[Selected extract]
******************************
[Date Prev][Date Next][Thread Prev][Thread Next][Date Index][Thread Index]

RE: [Xen-devel] million cycle interrupt



> be suspected. Then you may use "ioapic_ack=old" to verify.

FYI ioapic_ack=old doesn't seem to help


> -----Original Message-----
> From: Tian, Kevin [mailto:kevin.tian@xxxxxxxxx]
> Sent: Monday, April 13, 2009 10:45 PM
> To: Dan Magenheimer; Keir Fraser; Xen-Devel (E-mail)
> Subject: RE: [Xen-devel] million cycle interrupt
>
>
> >From: Dan Magenheimer [mailto:dan.magenheimer@xxxxxxxxxx]
> >Sent: 2009年4月14日 12:24
> >
> >The IO-APIC-edge interrupt action is timer_interrupt.
>
> this could be either driven by PIT or HPET (in legacy replacement
> mode), and activated when PIT is using as a platform timer or
> when PIT/HPET is used to broadcast wakeup event to cpus in
> deep C-states. The logic in timer_interrupt is very simple, and
> maybe you could again go one more step tracing into that function,
> e.g. the block protected by pit_lock. :-)
>
> >
> >The MSI interrupt action is showing up strange
> >(2010001)... I'll need to look into this more.
>
> It's reasonable as action is allocated by xmalloc for those devices
> owned by guest. I guess you find two MSI instances in
> __do_IRQ_guest path? If yes, the logic to handle pending eoi may
> be suspected. Then you may use "ioapic_ack=old" to verify.
>
> From information by far, it looks like the weird high cost could be
> from individual handler implementation, or else you should be able
> to observe in every handler (such as serial).
>
> >
> >> lock contention?
******************************
[To-do list]
A: Answer these from the Xen-devel message about the million cycle interrupt, one line each:
(i) What is the IO-APIC-edge interrupt action?
(ii) Why does the reply call the strange MSI action value reasonable?
(iii) What effect did "ioapic_ack=old" seem to have?
B: Quote the stretch of the Xen-devel message from "FYI ioapic_ack=old doesn't" through "Fraser; Xen-Devel (E-mail)".
C: Extend the Xen-devel message about the million cycle interrupt, starting after its last line.

[Data block]
******************************
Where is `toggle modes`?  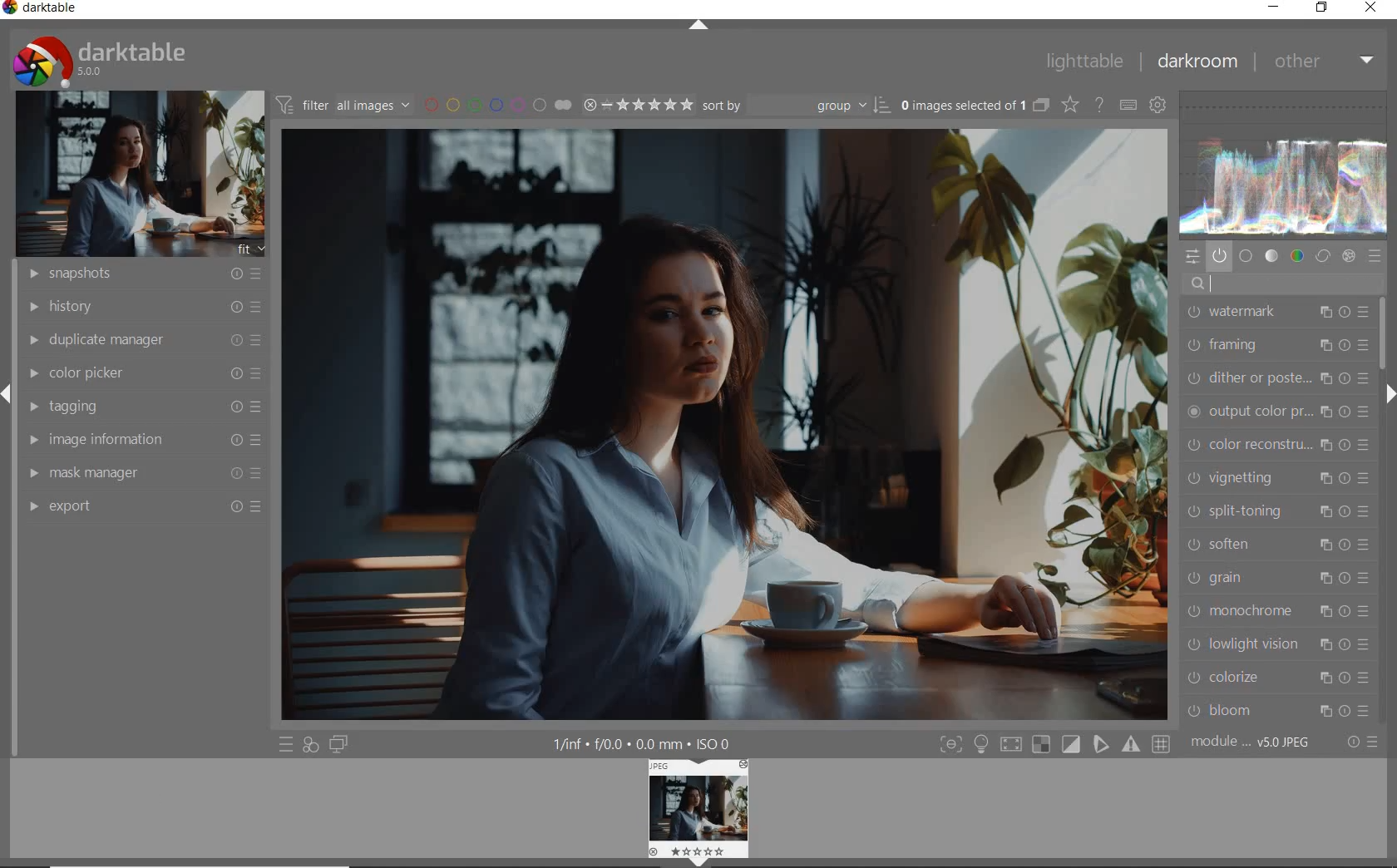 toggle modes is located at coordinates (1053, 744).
******************************
[Outputs by task]
A:
(i) The action is timer_interrupt.
(ii) The action is allocated by xmalloc for devices owned by a guest.
(iii) It didn't seem to help.

B:
FYI ioapic_ack=old doesn't seem to help


> -----Original Message-----
> From: Tian, Kevin [mailto:kevin.tian@xxxxxxxxx]
> Sent: Monday, April 13, 2009 10:45 PM
> To: Dan Magenheimer; Keir Fraser; Xen-Devel (E-mail)

C:
> >
> >Possible, though the consistent max numbers make it
> >seem unlikely.
> >
> >> If it's really caused by SMT, it's more likely to be software
> >> caused resource contention due to doubled logical processors.
> >
> >You mentioned PIT earlier... I wonder if PIT can be
> >read in parallel if read from different cores, but
> >if read from different threads, it must be serialized?
> >A million cycles is probably about right for a platform
> >timer read, true?
>
> It looks too large to me.
>
> Thanks,
> Kevin
>
> >
> >> -----Original Message-----
> >> From: Tian, Kevin [mailto:kevin.tian@xxxxxxxxx]
> >> Sent: Monday, April 13, 2009 9:05 PM
> >> To: Dan Magenheimer; Keir Fraser; Xen-Devel (E-mail)
> >> Subject: RE: [Xen-devel] million cycle interrupt
> >>
> >>
> >> >From: Dan Magenheimer [mailto:dan.magenheimer@xxxxxxxxxx]
> >> >Sent: 2009年4月14日 10:59
> >> >
> >> >Some more interesting data that echos my earlier
> >> >measurements:
> >> >
> >> >Booting with maxcpus=4, the three "large" interrupts
> >> >are all about 20000 cycles.  Booting with maxcpus=6,
> >> >the three are at 146896, 183260, and 240959 cycles.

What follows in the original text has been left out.